*ИСХОДНЫЙ ТЕКСТ*:
________

Как мне жаль Христа! Как мне жаль Христа за его насильственные чудеса! Христос, пришедший горы двигать – словом! "Докажи, тогда поверим!" – "Верим, но подтверди!" Между чудом в Кане (по просьбе Марии) и испытующим перстом Фомы – странная перекличка. Если бы Мария была зорче, она бы, вслед за превращением воды в вино, увидела другое превращение: вина – в кровь...
Убеждена, что Иоанн у Христа не просил чудес.
В Комиссариате: (3 М).
– Ну, как довезли картошку?
– Да ничего, муж встретил.
– Вы знаете, надо в муку прибавлять картошку, 1/3 картошки, 1/3 муки.
– Правда? Нужно будет сказать матери.
У меня: ни матери, ни мужа, ни муки.
"Пражская столовая" на углу Николо-Песковского и Арбата. Помню, в военные времена, бюст Бонапарта. Февральская Революция сменила его на Керенского. Ах, о Керенском! Есть у меня такой сувенир: бирюзовая картонная книжечка с золотым ободком, распахнешь: слева разбитое зеркальце, справа – Керенский, Керенский, денно и нощно глядящийся в дребезг своих надежд. Эту реликвию я получила от няньки Нади, в обмен на настоящее зеркало, цельное, без Диктатора.

________

*ЗАДАНИЕ*: Перепишите фрагмент исходного текста, начиная со слов «В Комиссариате: (3» и продолжая вплоть до слов «цельное, без Диктатора.», заменив «Бонапарта» на «Наполеона».

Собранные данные
________

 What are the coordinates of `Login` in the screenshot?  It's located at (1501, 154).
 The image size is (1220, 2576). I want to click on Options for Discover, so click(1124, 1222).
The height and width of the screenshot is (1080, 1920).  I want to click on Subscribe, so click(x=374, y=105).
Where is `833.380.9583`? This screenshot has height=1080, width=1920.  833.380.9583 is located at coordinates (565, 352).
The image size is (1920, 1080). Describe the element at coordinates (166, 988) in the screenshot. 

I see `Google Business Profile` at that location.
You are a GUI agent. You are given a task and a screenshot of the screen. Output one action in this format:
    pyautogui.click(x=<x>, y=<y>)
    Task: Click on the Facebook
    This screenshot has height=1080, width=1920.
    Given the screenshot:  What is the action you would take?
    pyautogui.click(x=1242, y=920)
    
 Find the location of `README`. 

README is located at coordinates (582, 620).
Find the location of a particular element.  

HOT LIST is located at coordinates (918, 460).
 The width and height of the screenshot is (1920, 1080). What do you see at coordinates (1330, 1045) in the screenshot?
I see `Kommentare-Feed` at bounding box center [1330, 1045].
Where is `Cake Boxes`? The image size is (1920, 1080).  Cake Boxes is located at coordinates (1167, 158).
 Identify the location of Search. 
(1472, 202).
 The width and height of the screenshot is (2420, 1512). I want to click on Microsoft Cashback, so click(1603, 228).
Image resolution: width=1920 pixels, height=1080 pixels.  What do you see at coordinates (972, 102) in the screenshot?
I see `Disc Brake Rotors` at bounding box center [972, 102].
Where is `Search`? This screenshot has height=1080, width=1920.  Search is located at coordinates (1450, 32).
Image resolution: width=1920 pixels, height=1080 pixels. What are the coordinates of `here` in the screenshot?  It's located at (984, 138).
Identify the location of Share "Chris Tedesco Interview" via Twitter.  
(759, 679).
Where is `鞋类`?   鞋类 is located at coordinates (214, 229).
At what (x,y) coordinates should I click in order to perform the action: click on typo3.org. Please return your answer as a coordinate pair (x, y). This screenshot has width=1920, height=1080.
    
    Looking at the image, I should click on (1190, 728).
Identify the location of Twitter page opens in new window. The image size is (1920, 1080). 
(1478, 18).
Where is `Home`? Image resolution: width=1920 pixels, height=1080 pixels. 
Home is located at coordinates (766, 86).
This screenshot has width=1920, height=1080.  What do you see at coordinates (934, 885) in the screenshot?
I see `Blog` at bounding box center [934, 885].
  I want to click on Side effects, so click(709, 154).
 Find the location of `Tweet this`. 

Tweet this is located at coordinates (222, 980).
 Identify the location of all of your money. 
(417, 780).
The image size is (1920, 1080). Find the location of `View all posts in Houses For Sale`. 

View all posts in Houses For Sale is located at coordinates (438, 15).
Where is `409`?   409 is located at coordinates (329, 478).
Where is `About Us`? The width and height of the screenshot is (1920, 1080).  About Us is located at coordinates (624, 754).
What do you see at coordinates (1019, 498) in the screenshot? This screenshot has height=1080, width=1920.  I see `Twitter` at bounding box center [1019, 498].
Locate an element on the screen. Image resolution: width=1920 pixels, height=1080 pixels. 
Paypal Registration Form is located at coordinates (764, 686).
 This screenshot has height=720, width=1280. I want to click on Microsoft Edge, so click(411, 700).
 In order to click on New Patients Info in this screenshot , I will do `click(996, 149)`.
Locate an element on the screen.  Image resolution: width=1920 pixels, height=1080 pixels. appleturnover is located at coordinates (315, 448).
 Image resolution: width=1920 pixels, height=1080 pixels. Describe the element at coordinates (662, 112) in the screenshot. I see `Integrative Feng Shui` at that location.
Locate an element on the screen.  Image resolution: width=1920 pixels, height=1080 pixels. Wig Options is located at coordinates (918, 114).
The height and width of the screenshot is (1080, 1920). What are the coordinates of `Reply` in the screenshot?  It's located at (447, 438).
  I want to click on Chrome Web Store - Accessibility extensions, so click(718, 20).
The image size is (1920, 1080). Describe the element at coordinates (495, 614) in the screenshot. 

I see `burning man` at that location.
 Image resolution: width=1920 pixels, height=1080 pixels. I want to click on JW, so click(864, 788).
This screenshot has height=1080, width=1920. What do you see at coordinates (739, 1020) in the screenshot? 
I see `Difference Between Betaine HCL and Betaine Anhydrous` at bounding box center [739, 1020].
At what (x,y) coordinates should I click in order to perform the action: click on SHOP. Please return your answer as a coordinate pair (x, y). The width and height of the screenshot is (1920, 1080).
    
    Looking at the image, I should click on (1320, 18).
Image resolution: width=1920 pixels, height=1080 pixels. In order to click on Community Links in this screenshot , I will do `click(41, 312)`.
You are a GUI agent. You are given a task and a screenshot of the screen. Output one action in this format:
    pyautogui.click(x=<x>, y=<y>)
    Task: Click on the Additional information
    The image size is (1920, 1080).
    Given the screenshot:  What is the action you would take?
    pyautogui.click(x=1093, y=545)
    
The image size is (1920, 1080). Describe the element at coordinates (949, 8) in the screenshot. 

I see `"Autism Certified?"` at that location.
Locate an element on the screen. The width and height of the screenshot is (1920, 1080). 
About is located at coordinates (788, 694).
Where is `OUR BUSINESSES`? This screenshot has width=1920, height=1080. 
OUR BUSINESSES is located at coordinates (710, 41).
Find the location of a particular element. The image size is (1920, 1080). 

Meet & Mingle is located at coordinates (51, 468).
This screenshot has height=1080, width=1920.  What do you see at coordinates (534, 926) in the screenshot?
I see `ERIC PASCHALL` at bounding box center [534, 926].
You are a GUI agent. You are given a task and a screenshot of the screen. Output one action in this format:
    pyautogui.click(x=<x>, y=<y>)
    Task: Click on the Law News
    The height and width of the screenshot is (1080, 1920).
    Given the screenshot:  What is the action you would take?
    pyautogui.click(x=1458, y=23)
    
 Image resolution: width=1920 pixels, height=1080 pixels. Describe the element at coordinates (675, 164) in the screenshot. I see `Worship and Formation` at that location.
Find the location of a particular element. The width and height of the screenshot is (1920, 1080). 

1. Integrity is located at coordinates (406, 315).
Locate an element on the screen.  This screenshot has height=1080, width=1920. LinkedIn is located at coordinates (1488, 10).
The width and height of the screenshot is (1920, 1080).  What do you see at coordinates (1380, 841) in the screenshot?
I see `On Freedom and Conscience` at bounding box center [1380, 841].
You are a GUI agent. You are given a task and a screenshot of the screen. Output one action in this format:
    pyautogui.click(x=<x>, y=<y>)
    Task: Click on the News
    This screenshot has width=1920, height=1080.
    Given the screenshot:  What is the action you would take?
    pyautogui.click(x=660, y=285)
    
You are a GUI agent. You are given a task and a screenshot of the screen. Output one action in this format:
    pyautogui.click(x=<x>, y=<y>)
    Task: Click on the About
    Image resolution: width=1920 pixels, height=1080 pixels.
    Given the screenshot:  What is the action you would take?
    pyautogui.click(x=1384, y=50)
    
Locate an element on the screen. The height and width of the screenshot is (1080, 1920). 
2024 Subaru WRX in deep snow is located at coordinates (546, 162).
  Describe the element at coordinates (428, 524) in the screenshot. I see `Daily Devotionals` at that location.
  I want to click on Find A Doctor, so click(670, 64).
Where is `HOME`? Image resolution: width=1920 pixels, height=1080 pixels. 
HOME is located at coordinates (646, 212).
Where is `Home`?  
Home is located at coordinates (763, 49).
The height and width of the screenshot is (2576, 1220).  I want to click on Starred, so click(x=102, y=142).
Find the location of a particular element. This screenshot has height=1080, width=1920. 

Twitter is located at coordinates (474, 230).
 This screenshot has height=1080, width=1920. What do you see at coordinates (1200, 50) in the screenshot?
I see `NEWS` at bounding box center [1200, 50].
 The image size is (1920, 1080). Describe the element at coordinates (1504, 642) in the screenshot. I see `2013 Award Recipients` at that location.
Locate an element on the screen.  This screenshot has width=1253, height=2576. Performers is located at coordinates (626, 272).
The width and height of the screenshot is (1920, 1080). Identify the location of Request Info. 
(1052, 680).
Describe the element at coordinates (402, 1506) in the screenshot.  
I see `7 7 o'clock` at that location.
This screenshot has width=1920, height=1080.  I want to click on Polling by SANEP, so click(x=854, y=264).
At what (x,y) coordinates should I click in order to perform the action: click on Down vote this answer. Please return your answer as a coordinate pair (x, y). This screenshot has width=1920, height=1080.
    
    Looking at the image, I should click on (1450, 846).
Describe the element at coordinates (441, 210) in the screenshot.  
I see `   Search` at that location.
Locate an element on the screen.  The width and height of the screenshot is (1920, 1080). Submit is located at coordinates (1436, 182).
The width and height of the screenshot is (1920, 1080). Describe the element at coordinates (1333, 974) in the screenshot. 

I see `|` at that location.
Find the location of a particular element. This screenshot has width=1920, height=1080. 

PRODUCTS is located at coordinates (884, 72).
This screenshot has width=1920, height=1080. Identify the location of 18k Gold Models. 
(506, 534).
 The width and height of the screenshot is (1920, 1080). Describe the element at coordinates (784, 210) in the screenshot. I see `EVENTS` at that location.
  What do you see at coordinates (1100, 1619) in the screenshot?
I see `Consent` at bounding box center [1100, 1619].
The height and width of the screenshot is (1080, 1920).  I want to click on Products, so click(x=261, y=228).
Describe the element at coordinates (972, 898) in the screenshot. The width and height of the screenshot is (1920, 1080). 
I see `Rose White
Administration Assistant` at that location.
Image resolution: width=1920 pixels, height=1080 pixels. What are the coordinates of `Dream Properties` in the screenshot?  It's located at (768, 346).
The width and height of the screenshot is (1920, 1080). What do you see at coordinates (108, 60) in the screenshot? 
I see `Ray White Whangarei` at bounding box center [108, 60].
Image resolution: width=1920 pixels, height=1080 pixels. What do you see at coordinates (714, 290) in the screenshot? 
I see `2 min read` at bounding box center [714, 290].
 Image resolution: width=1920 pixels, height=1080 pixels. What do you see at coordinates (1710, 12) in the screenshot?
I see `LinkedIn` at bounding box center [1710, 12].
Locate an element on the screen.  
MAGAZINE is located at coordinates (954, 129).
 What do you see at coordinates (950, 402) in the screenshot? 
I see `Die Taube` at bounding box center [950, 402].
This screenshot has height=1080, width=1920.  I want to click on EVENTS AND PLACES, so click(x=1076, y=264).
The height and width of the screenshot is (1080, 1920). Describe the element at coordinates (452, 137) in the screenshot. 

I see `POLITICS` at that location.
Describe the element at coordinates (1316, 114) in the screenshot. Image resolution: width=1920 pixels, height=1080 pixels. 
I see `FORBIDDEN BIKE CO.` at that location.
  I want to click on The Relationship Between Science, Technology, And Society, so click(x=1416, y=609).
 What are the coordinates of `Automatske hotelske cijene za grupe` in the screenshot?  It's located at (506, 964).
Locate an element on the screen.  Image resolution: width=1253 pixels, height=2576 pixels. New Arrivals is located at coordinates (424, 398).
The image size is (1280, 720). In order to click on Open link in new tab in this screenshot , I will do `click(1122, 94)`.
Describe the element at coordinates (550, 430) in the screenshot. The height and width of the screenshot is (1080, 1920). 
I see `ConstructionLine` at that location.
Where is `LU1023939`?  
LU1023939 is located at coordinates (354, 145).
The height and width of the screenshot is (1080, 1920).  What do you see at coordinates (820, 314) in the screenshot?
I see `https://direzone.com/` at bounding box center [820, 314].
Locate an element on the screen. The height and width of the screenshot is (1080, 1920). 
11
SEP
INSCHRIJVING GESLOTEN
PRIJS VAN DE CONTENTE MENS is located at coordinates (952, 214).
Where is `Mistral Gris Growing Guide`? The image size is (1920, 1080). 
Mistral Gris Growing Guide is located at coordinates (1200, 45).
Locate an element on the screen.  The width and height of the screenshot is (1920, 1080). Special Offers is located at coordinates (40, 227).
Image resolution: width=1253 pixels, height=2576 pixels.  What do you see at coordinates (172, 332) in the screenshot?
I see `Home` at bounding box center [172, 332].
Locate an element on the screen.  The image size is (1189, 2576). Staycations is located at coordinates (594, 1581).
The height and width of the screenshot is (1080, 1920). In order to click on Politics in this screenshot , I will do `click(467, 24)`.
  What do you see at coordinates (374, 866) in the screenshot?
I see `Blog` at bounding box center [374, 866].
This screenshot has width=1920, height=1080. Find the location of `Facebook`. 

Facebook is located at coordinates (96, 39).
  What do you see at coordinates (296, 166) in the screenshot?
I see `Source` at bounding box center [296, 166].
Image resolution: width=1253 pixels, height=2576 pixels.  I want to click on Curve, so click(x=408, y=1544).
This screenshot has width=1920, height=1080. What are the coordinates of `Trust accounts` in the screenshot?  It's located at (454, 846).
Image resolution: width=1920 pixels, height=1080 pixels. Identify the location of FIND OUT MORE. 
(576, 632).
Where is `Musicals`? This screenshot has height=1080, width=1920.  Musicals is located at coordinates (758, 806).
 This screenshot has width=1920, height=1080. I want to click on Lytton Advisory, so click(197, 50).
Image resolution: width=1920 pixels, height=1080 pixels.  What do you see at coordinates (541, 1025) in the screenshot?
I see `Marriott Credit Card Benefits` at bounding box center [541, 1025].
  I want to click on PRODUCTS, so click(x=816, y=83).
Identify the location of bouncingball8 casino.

________

*РЕШЕНИЕ ЗАДАНИЯ*:
В Комиссариате: (3 М).
– Ну, как довезли картошку?
– Да ничего, муж встретил.
– Вы знаете, надо в муку прибавлять картошку, 1/3 картошки, 1/3 муки.
– Правда? Нужно будет сказать матери.
У меня: ни матери, ни мужа, ни муки.
"Пражская столовая" на углу Николо-Песковского и Арбата. Помню, в военные времена, бюст Наполеона. Февральская Революция сменила его на Керенского. Ах, о Керенском! Есть у меня такой сувенир: бирюзовая картонная книжечка с золотым ободком, распахнешь: слева разбитое зеркальце, справа – Керенский, Керенский, денно и нощно глядящийся в дребезг своих надежд. Эту реликвию я получила от няньки Нади, в обмен на настоящее зеркало, цельное, без Диктатора.